How are templates arguments resolved/deduced?

Question

While learning and experimenting with templates, I came across something I could not grasp fully.

class sample
{
    public:
        sample(int a = 0) {}
};

template <typename T1,typename T2>
void add(T1 a) // Replace T1 with T2 resolves compilation error.
{}

int main()
{
    add<sample>(3); 
    return 0;
}

The above code results in compilation error (both 03 and c++0x). But when I change the argument type of add from T1 to T2, it is ok. With nm, the prototype created is add(sample,int) [T1 = sample, T2 = int]. Why does the compilation fail with T1 as the argument type but not T2?

Answer 1

There are two way to specify template arguments: explicitly or implicitly.

This would be explicit:

template<typename T>
void do_something(T value) {};

do_something<float>(6);  // T is float

This would be implicit:

int x;

do_something(x);  // since first argument is T and x is int, T is int

In your case:

template <typename T1,typename T2> void add(T1 a);
add<sample>(3);  // T1 is explcitly sample, T2 is unknown

Case 2:

template <typename T1,typename T2> void add(T2 a);
add<sample>(3);  // T1 is explcitly sample, T2 is implicitly int

Answer 2

This is because the sample class can be implicitly created from an int.
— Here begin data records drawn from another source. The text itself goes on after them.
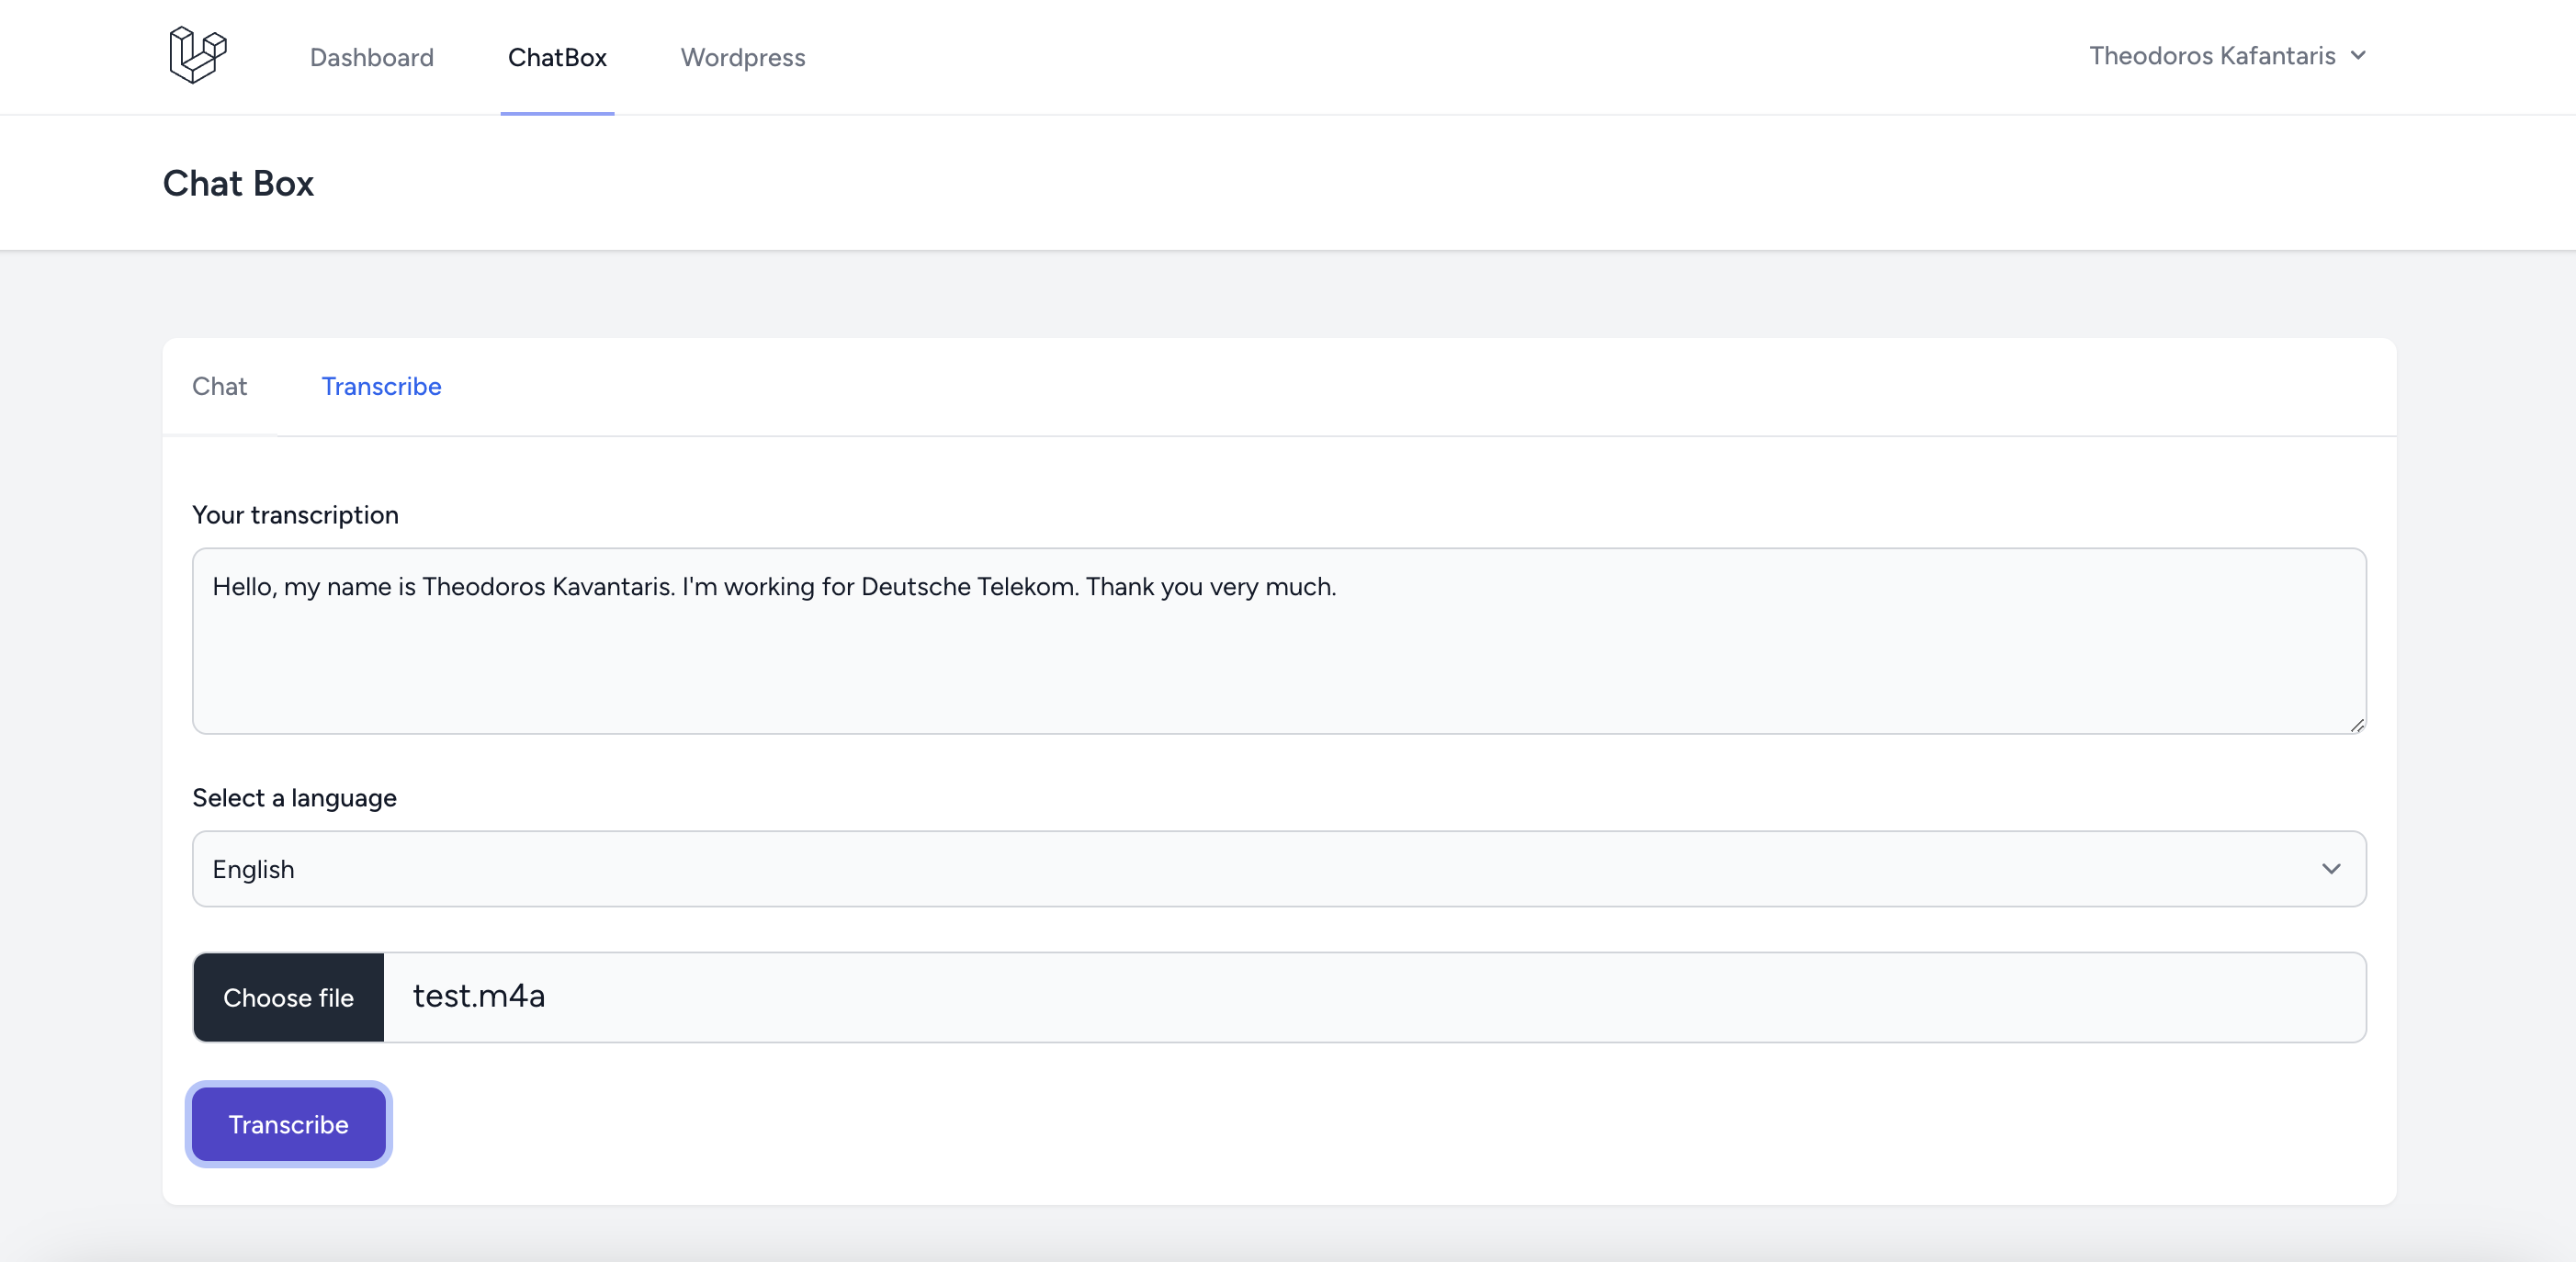
Task: Click the chevron beside the user name
Action: tap(2358, 55)
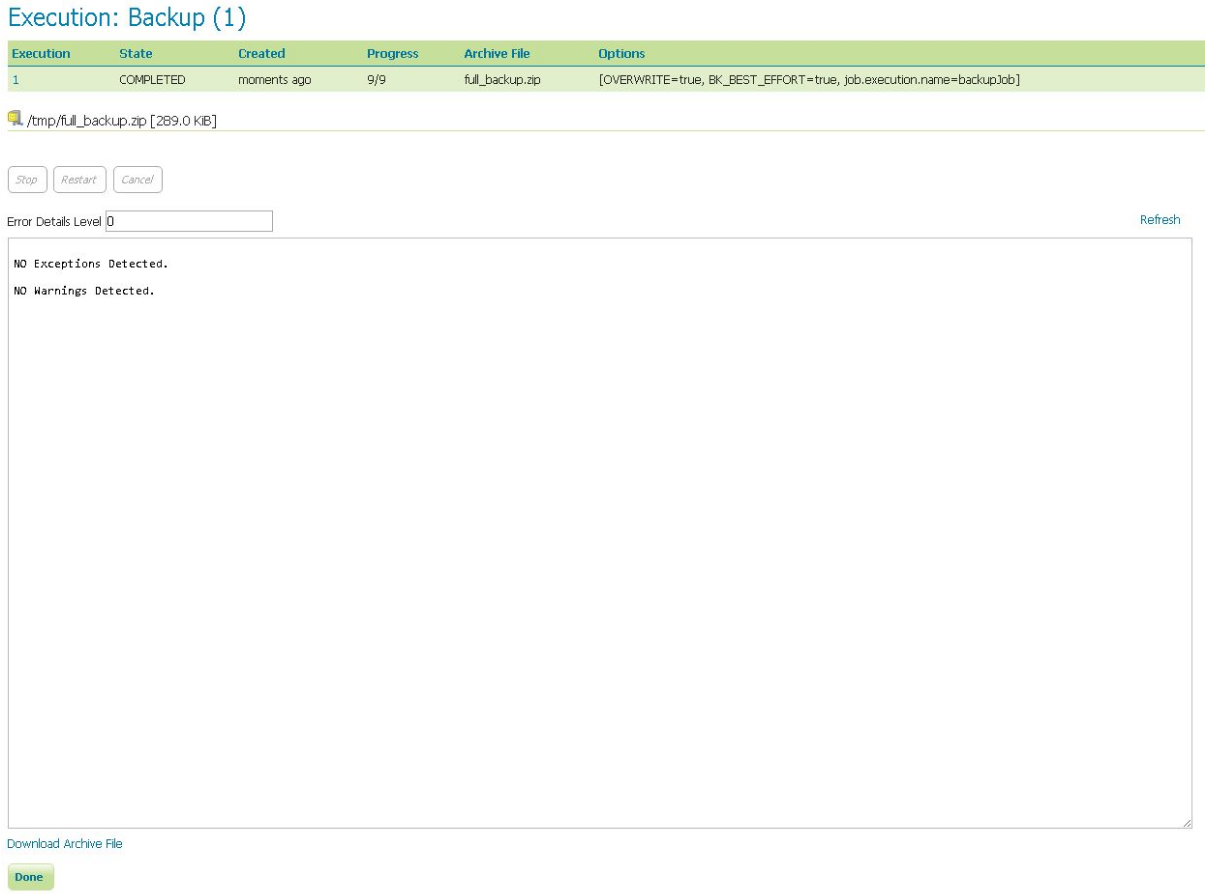Click the State column header
The height and width of the screenshot is (896, 1214).
tap(136, 54)
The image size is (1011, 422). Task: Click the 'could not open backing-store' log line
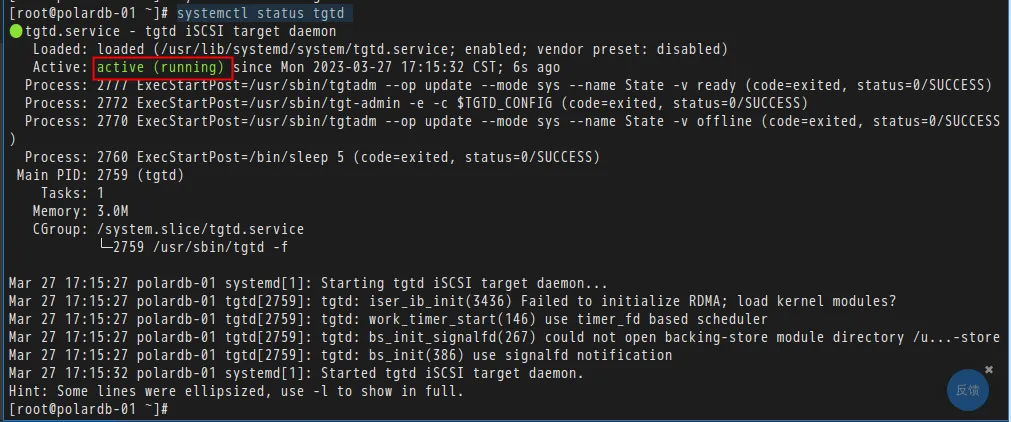[x=504, y=337]
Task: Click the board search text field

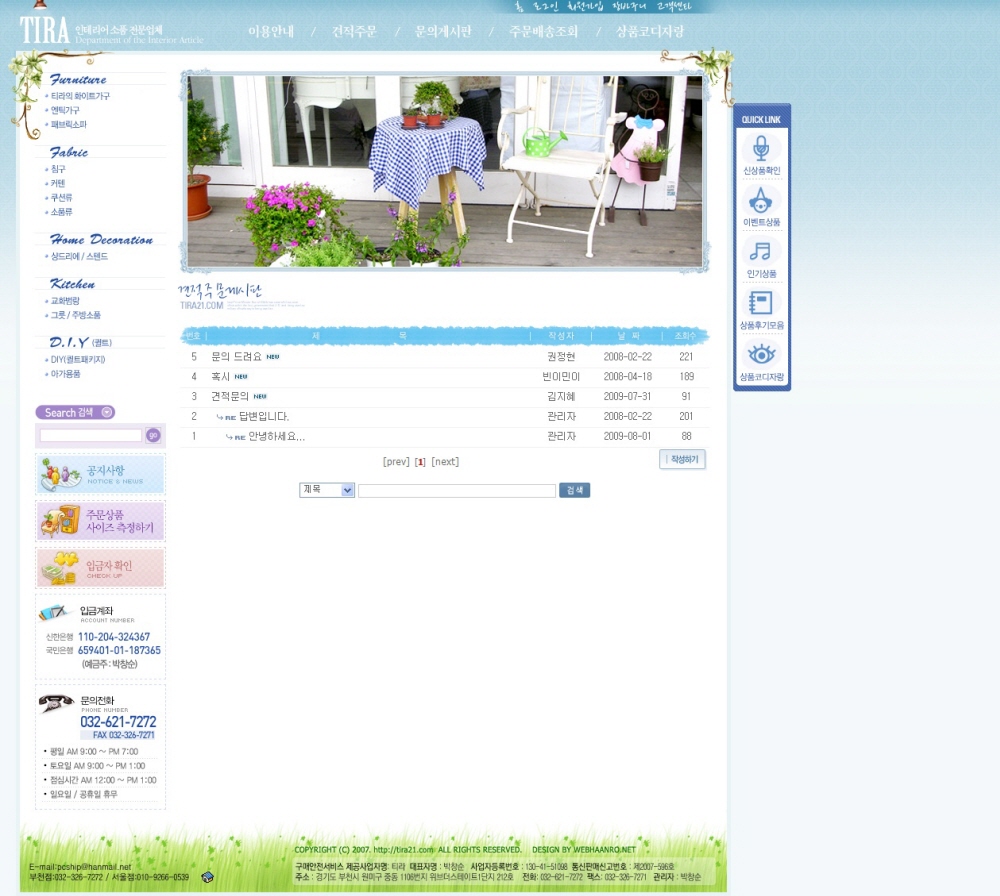Action: coord(456,491)
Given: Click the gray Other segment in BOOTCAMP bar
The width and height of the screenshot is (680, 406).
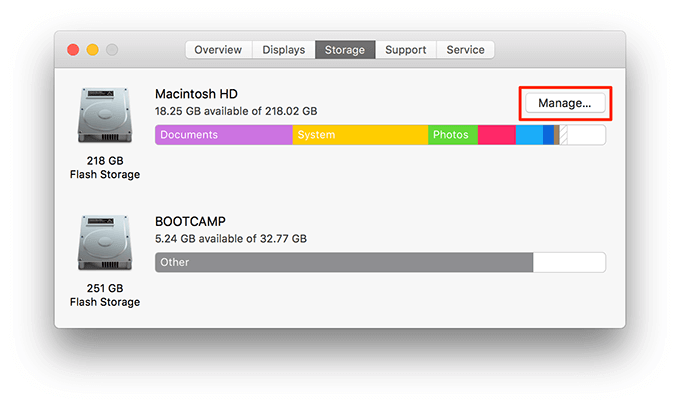Looking at the screenshot, I should (343, 263).
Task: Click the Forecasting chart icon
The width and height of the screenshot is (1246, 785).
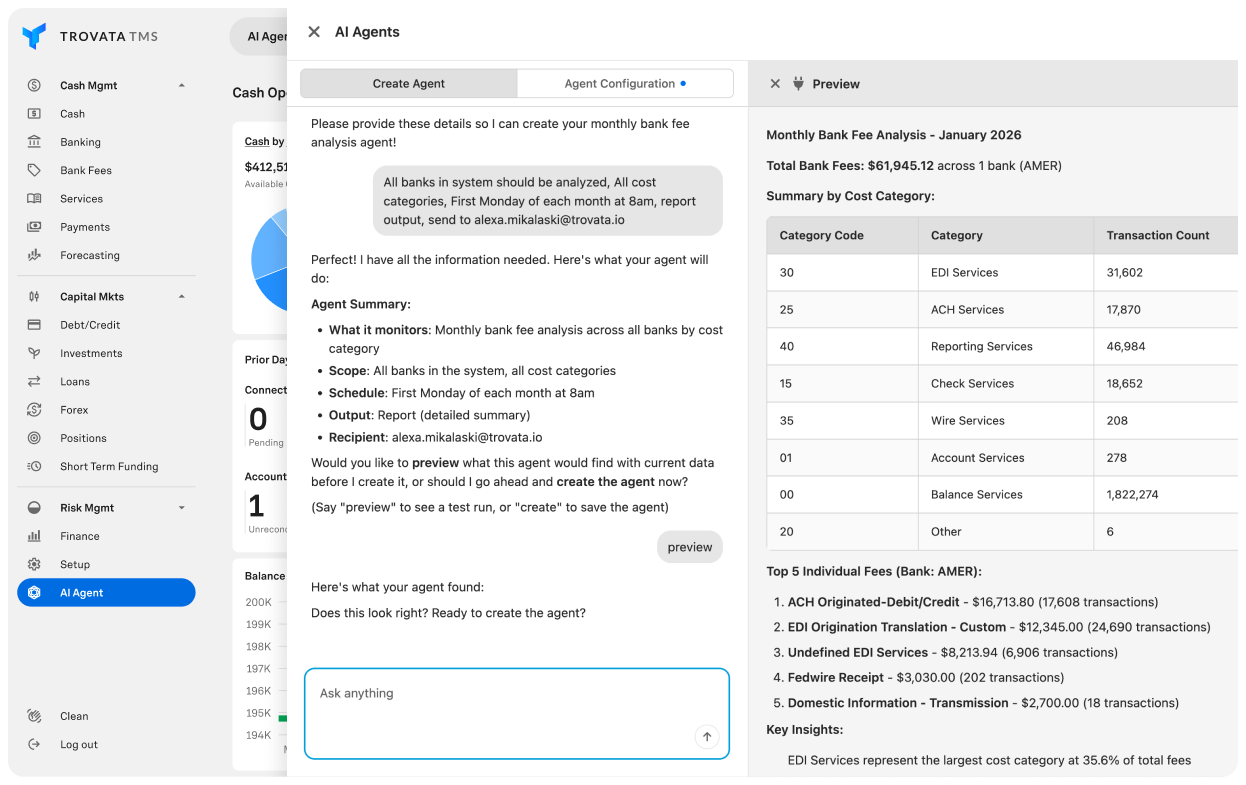Action: coord(34,255)
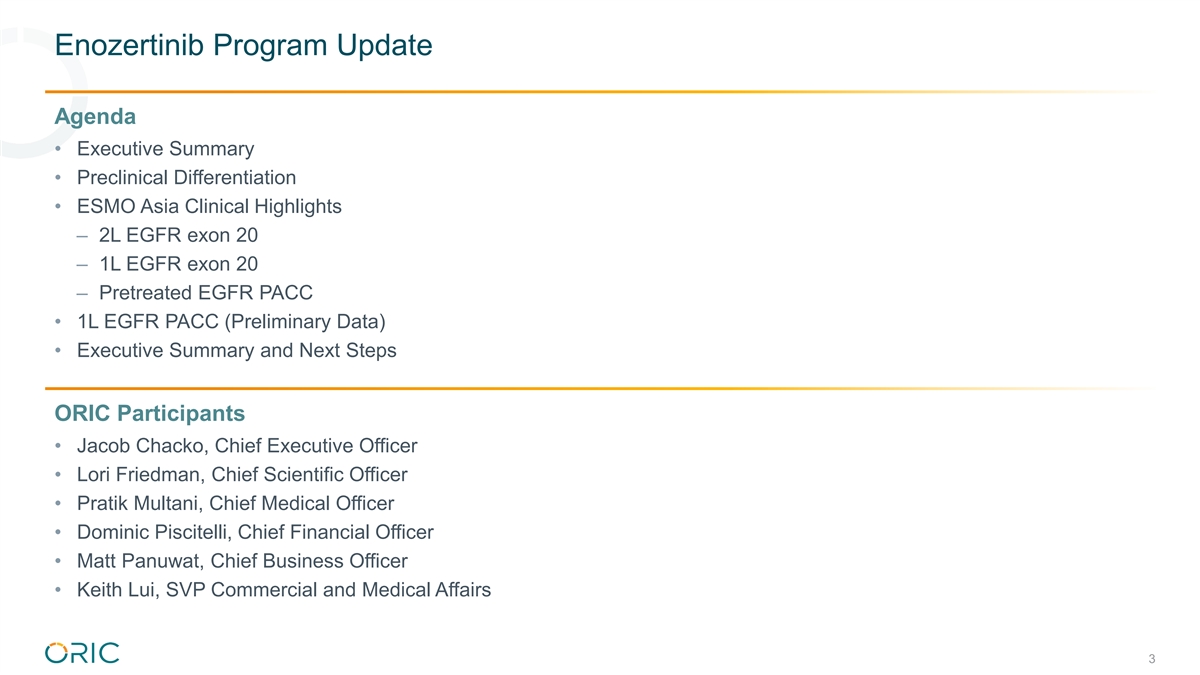Screen dimensions: 1200x675
Task: Select Executive Summary and Next Steps item
Action: 236,351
And thus, when you specify <sample> as a type argument, the int matches the first parameter, of type <sample>, implicitly, but T2 is then undefined as it can't be deduced to any type.

This doesn't happen in the second case, because then you specify partially the types: <sample> specifies the type of T1, and an int can then be deduced for T2, and the template types are all deduced. Even if all the types aren't used, this is fine.